Retype, with no pictures, each line from the one that holds "Task: Open the История tab" through the last line of the entries below, both included.

╭─ Source information

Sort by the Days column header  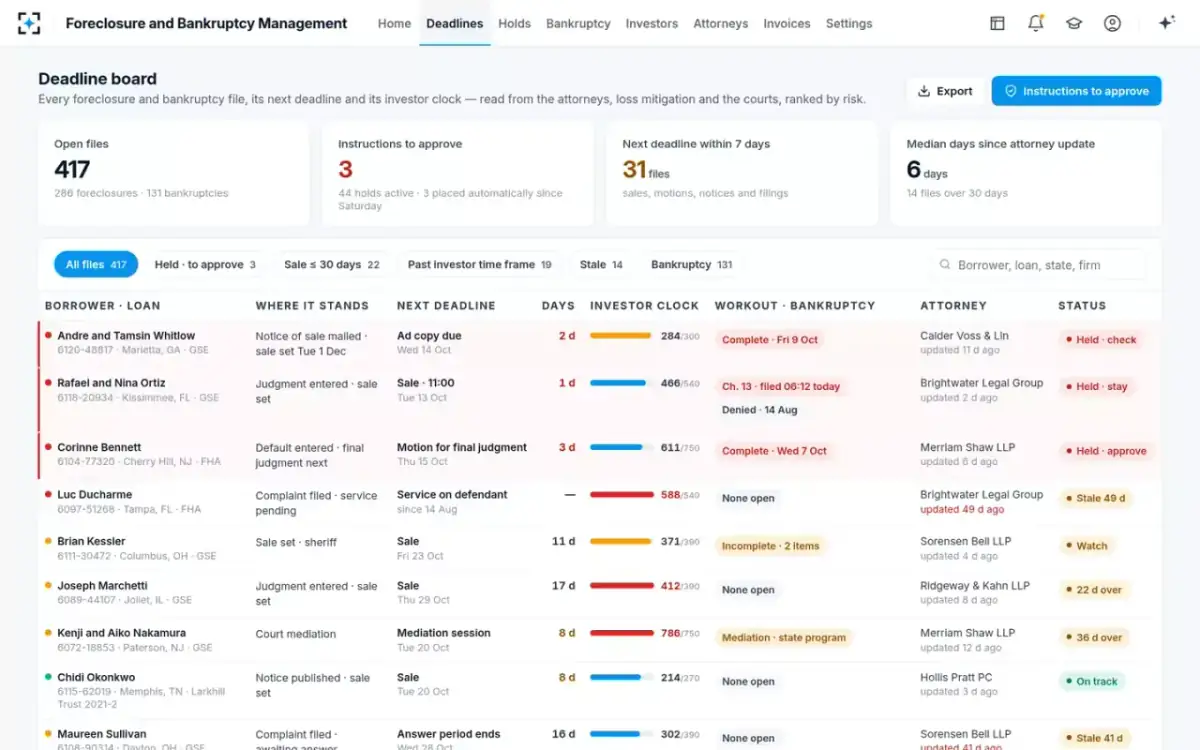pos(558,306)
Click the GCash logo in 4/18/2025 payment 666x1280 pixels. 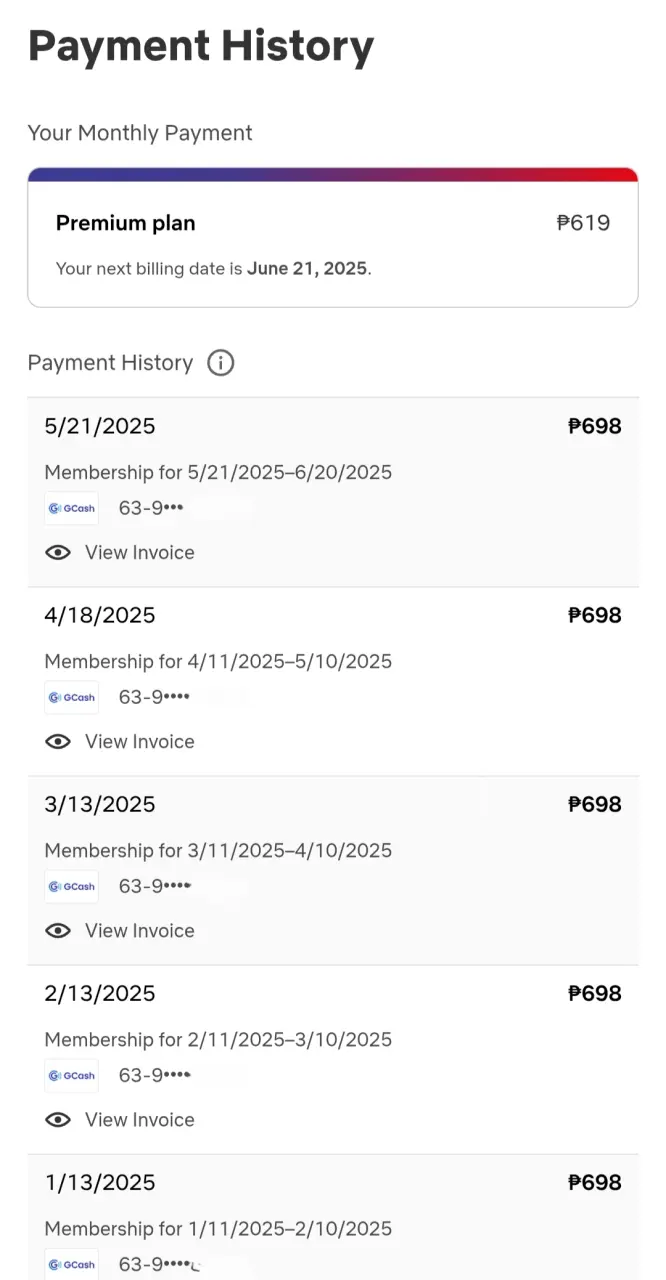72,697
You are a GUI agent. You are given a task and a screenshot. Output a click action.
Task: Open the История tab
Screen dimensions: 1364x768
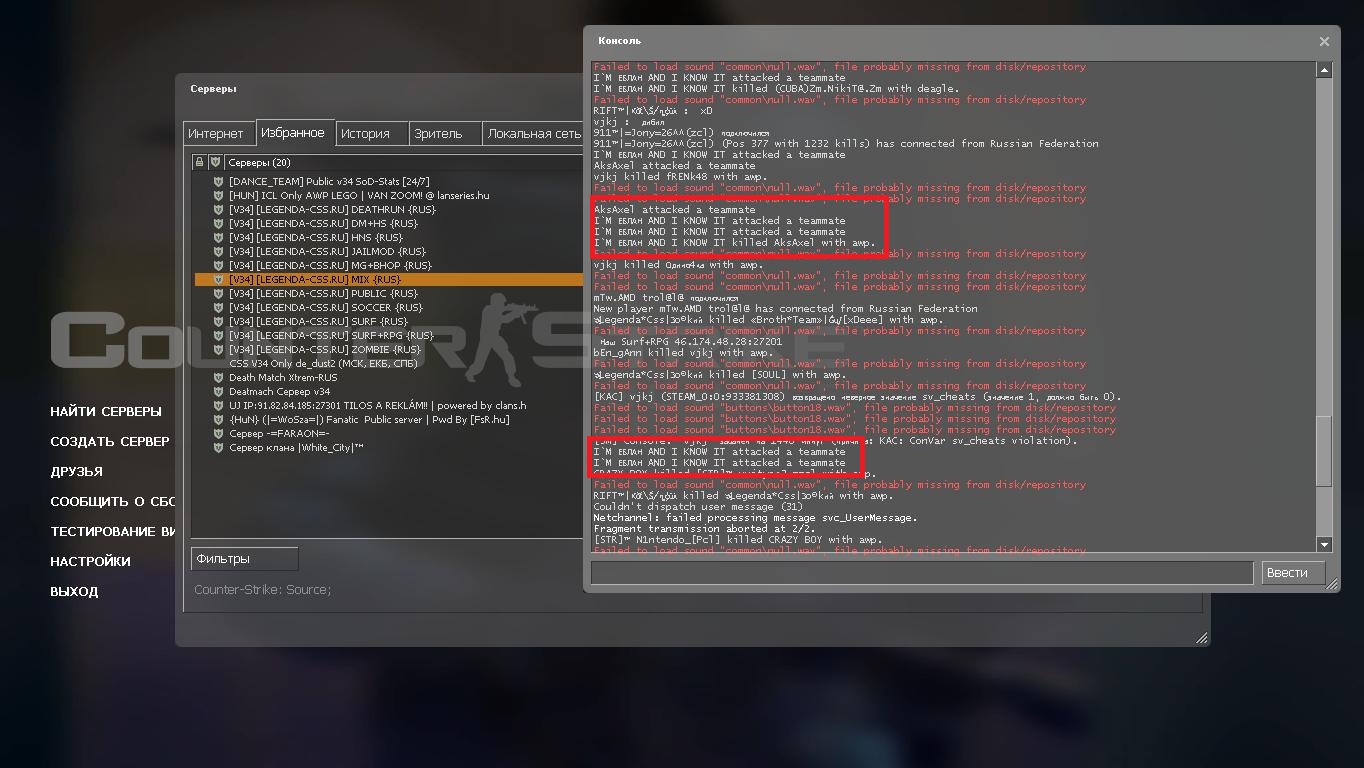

╰─

- **Answer area**
Task: Open the История tab
Screen dimensions: 1364x768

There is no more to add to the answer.